I am a 2nd-year Ph.D. student in Computer Science at the University of Southern California (USC) as an Annenberg Fellow in Cognitive Learning for Vision and Robotics Lab (CLVR) working with Professor Joseph J. Lim. Before joining USC, I received my B.S. degree from Dept. of Electrical Engineering at National Taiwan University (NTU), Taipei, Taiwan. I open source my research projects as well as implementations of state-of-the-art papers on my GitHub and tweet exciting stuff on my Twitter.
My research interests span over the fields of Deep Learning, Computer Vision, Reinforcement Learning, Meta-learning, and Robot Learning. In particular, I am interested in developing learning algorithms that empower machines to efficiently master complex tasks as well as quickly adapt to novel tasks and environments with prior knowledge.
We propose feedback adversarial learning (FAL) framework that can improve existing generative adversarial networks by leveraging spatial feedback from the discriminator. We formulate the generation task as a recurrent framework, in which the discriminator feedback is integrated into the feedforward path of the generation process. Specifically, the generator conditions on the discriminator spatial output response and its previous generation to improve generation quality over time -- allowing the generator to attend and fix its previous mistakes. To effectively utilize the feedback, we propose an adaptive spatial transform (AST) layer, which learns to spatially modulate feature maps from its previous generation and the feedback signal from the discriminator.
Humans acquire complex skills by exploiting previously learned skills and making transitions between them. To empower machines with this ability, we propose a method that can learn transition policies which effectively connect primitive skills to perform sequential tasks without handcrafted rewards. To efficiently train our transition policies, we introduce proximity predictors which induce rewards gauging proximity to suitable initial states for the next skill. The proposed method is evaluated on a set of complex continuous control tasks in bipedal locomotion and robotic arm manipulation which traditional methods struggle at.

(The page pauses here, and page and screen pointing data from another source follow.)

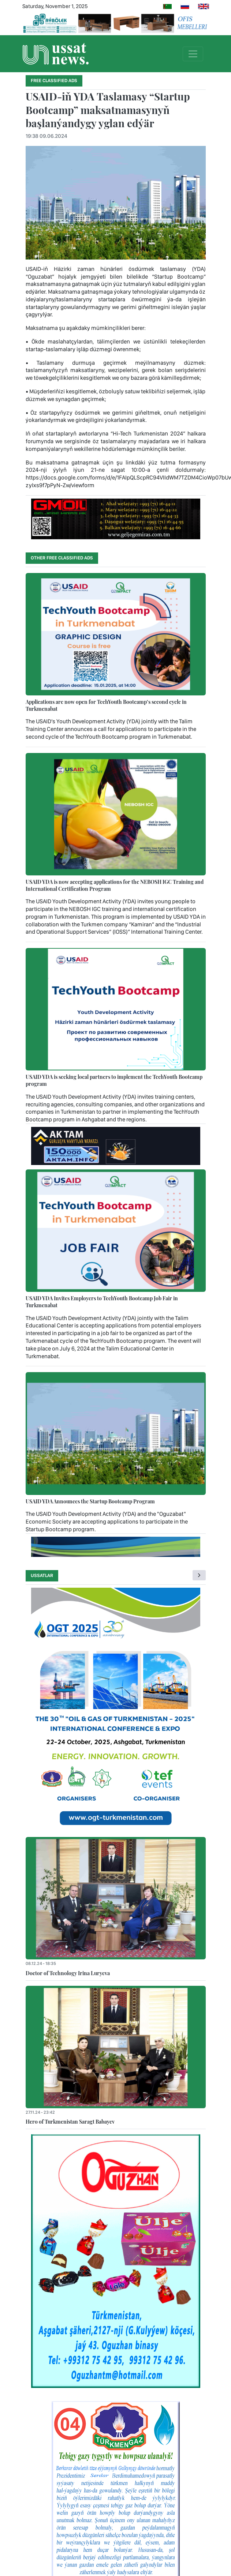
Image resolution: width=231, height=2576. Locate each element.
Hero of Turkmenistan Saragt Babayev (70, 2121)
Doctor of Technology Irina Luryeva (68, 1973)
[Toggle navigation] (193, 54)
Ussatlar (42, 1575)
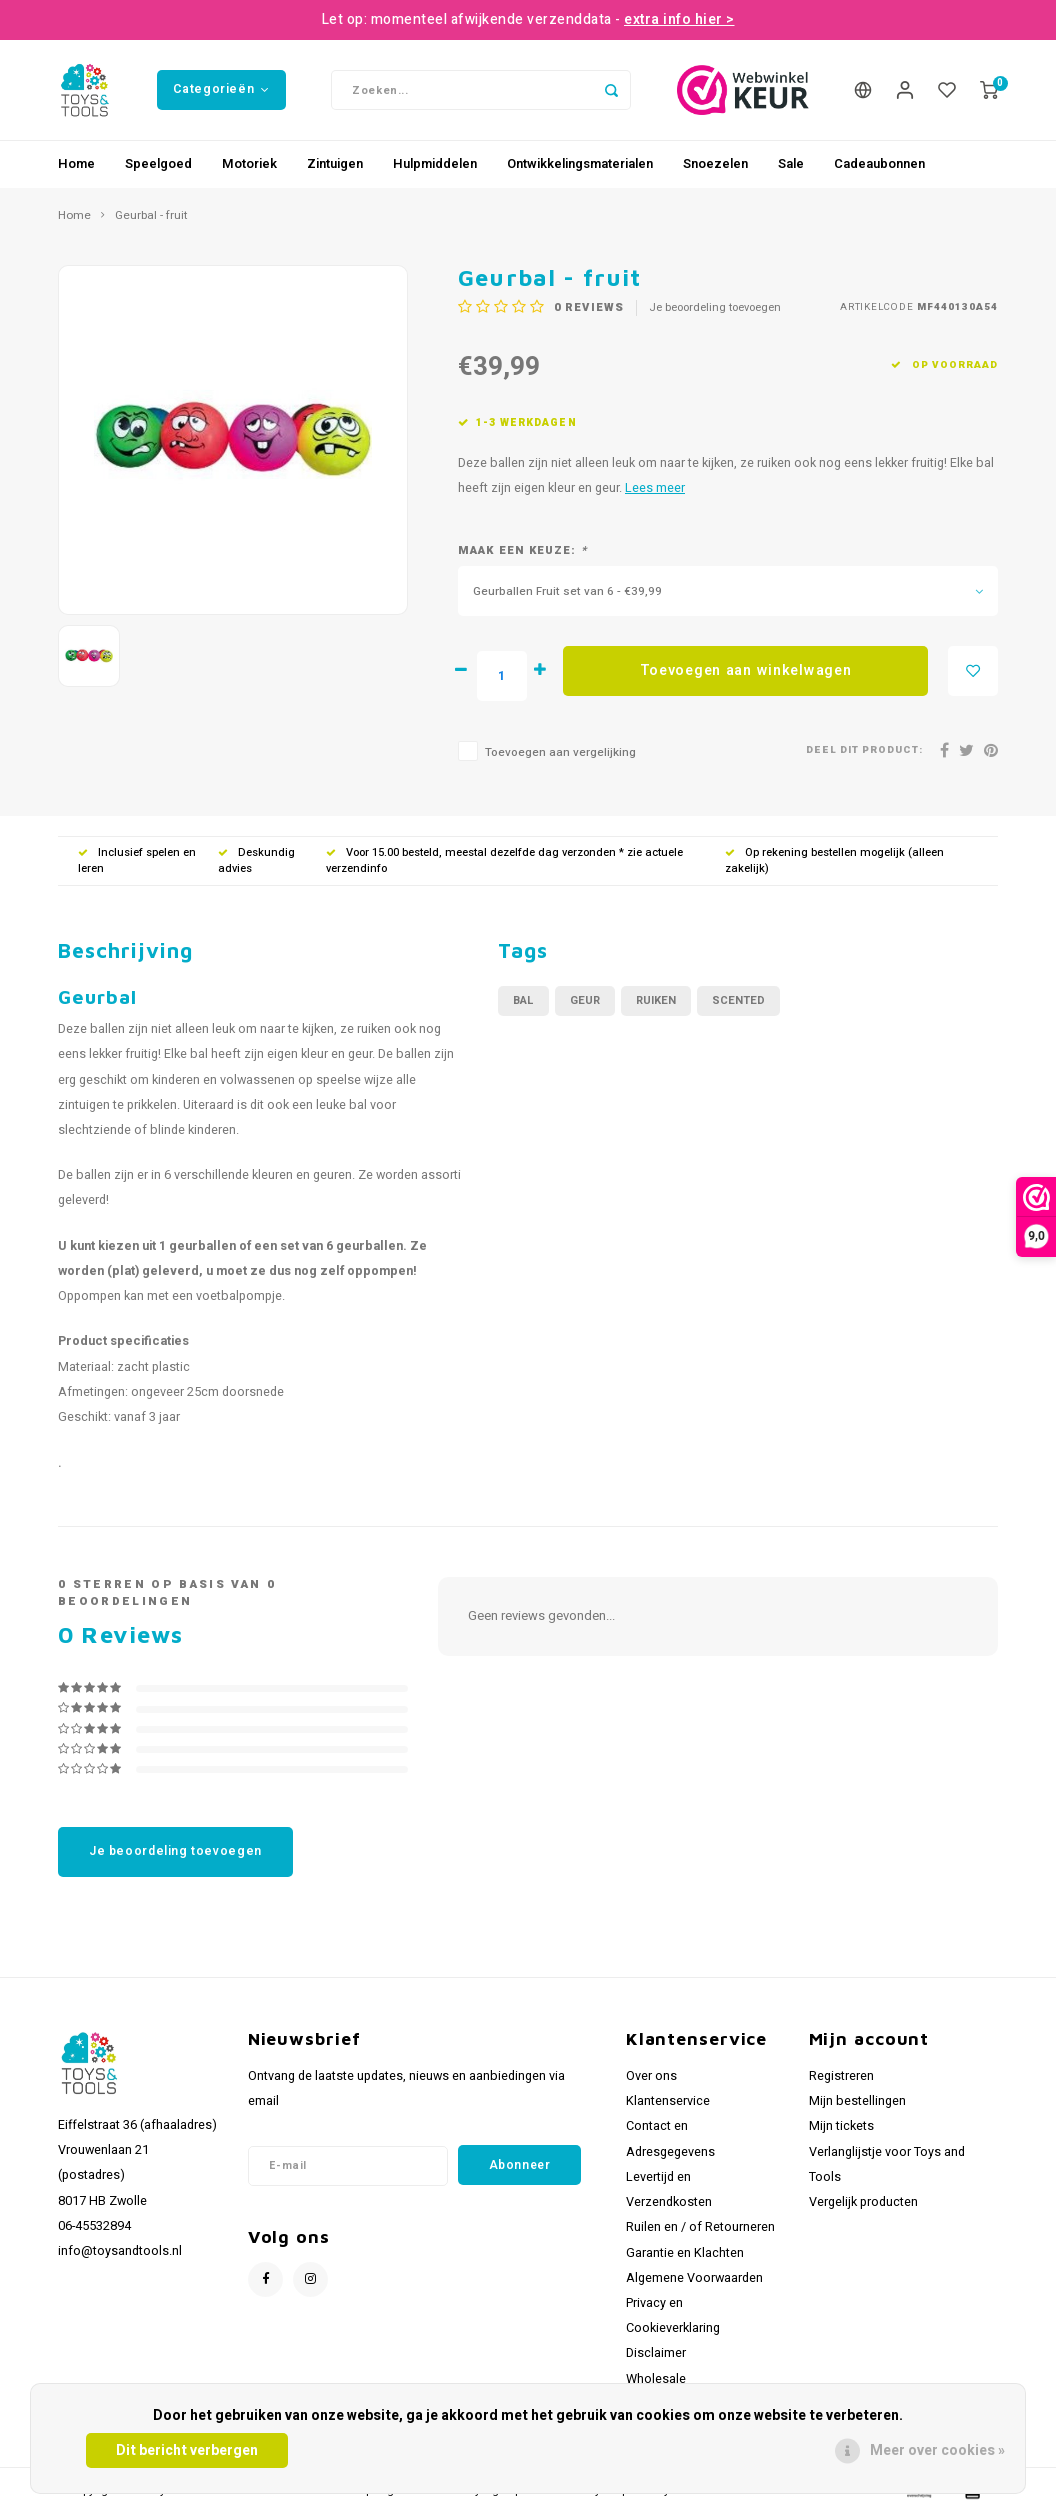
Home (76, 163)
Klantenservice (668, 2101)
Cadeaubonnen (879, 163)
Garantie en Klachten (685, 2253)
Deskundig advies (256, 860)
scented (738, 1000)
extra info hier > (679, 19)
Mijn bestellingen (857, 2101)
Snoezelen (715, 163)
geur (585, 1000)
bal (523, 1000)
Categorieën (221, 89)
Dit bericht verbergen (187, 2450)
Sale (791, 163)
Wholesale (656, 2379)
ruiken (656, 1000)
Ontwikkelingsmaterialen (580, 163)
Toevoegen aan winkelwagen (746, 670)
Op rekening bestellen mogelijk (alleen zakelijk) (834, 860)
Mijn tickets (841, 2126)
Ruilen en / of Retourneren (700, 2227)
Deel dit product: (864, 750)
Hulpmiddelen (435, 163)
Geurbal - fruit (151, 216)
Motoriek (249, 163)
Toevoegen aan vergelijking (560, 752)
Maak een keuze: (522, 551)
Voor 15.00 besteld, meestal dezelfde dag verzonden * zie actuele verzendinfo (504, 860)
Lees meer (655, 488)
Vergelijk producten (863, 2202)
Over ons (651, 2076)
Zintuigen (335, 163)
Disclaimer (656, 2353)
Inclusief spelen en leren (137, 860)
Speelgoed (158, 163)
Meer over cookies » (937, 2450)
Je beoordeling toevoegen (715, 308)
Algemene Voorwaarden (694, 2278)
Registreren (841, 2076)
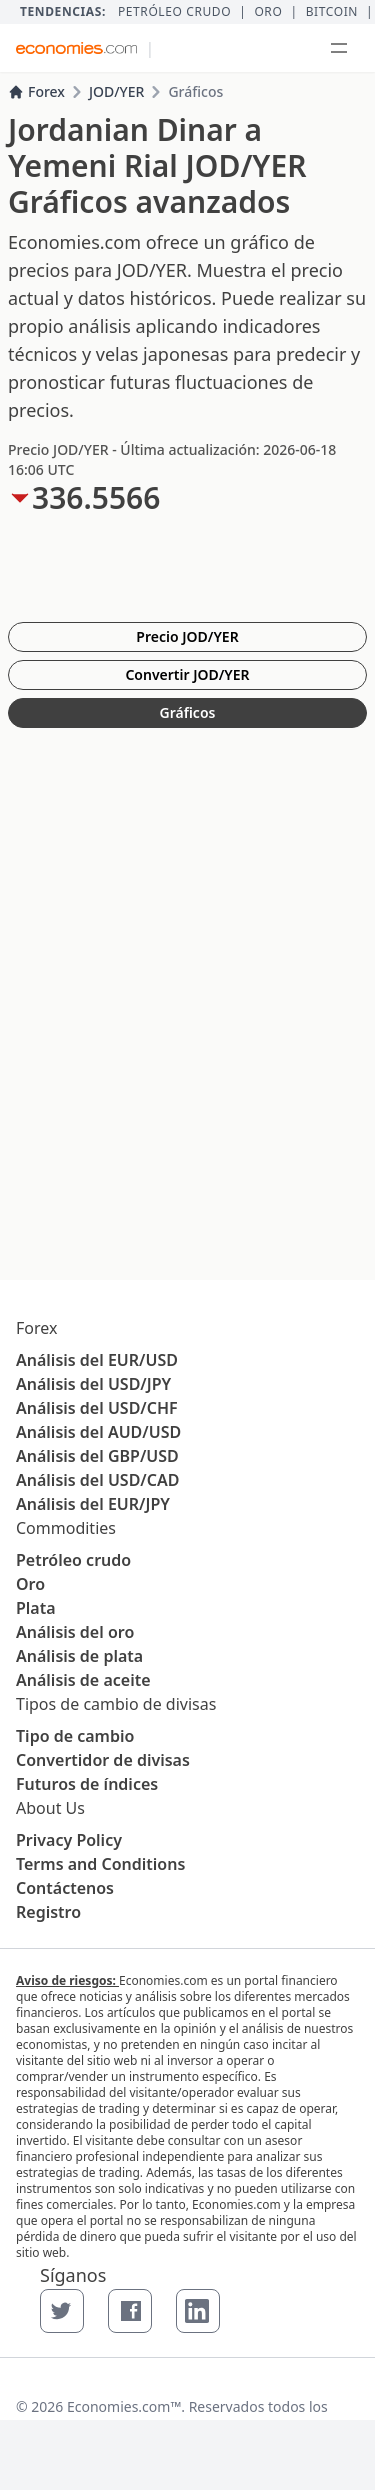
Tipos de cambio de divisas (116, 1704)
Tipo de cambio (75, 1736)
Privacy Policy (69, 1840)
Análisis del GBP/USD (97, 1456)
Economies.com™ (124, 2406)
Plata (36, 1608)
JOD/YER (116, 91)
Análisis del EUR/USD (97, 1360)
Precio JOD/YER (187, 636)
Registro (48, 1912)
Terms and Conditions (100, 1864)
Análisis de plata (79, 1656)
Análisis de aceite (83, 1680)
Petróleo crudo (174, 12)
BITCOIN (332, 12)
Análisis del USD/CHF (97, 1408)
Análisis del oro (75, 1632)
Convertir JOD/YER (187, 674)
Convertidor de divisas (103, 1760)
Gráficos (188, 712)
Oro (268, 12)
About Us (50, 1808)
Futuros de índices (87, 1784)
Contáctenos (65, 1888)
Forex (36, 91)
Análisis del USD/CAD (97, 1480)
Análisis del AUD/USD (98, 1432)
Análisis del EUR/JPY (93, 1504)
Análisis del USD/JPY (93, 1384)
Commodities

Gradient-based meta-learners such as MAML are able to learn a meta-prior from similar tasks to adapt to novel tasks from the same distribution with few gradient updates. One important limitation of such frameworks is that they seek a common initialization shared across the entire task distribution, substantially limiting the diversity of the task distributions that they are able to learn from. In this paper, we augment MAML with the capability to identify tasks sampled from a multimodal task distribution and adapt quickly through gradient updates.
We address the task of multi-view novel view synthesis, where we are interested in synthesizing a target image with an arbitrary camera pose from given source images. We propose an end-to-end trainable framework which consists of a flow prediction module and a pixel generation module to directly leverage information presented in source views as well as hallucinate missing pixels from statistical priors. We introduce a self-learned confidence aggregation mechanism to merge the predictions produced by the two modules given multi-view source images.
Interpreting decision making logic in demonstration videos is key to collaborating with and mimicking humans. To empower machines with this ability, we propose a neural program synthesizer that is able to explicitly synthesize underlying programs from behaviorally diverse and visually complicated demonstration videos. We introduce a summarizer module as part of our model to improve the network’s ability to integrate multiple demonstrations varying in behavior. We also employ a multi-task objective to encourage the model to learn meaningful intermediate representations for end-to-end training.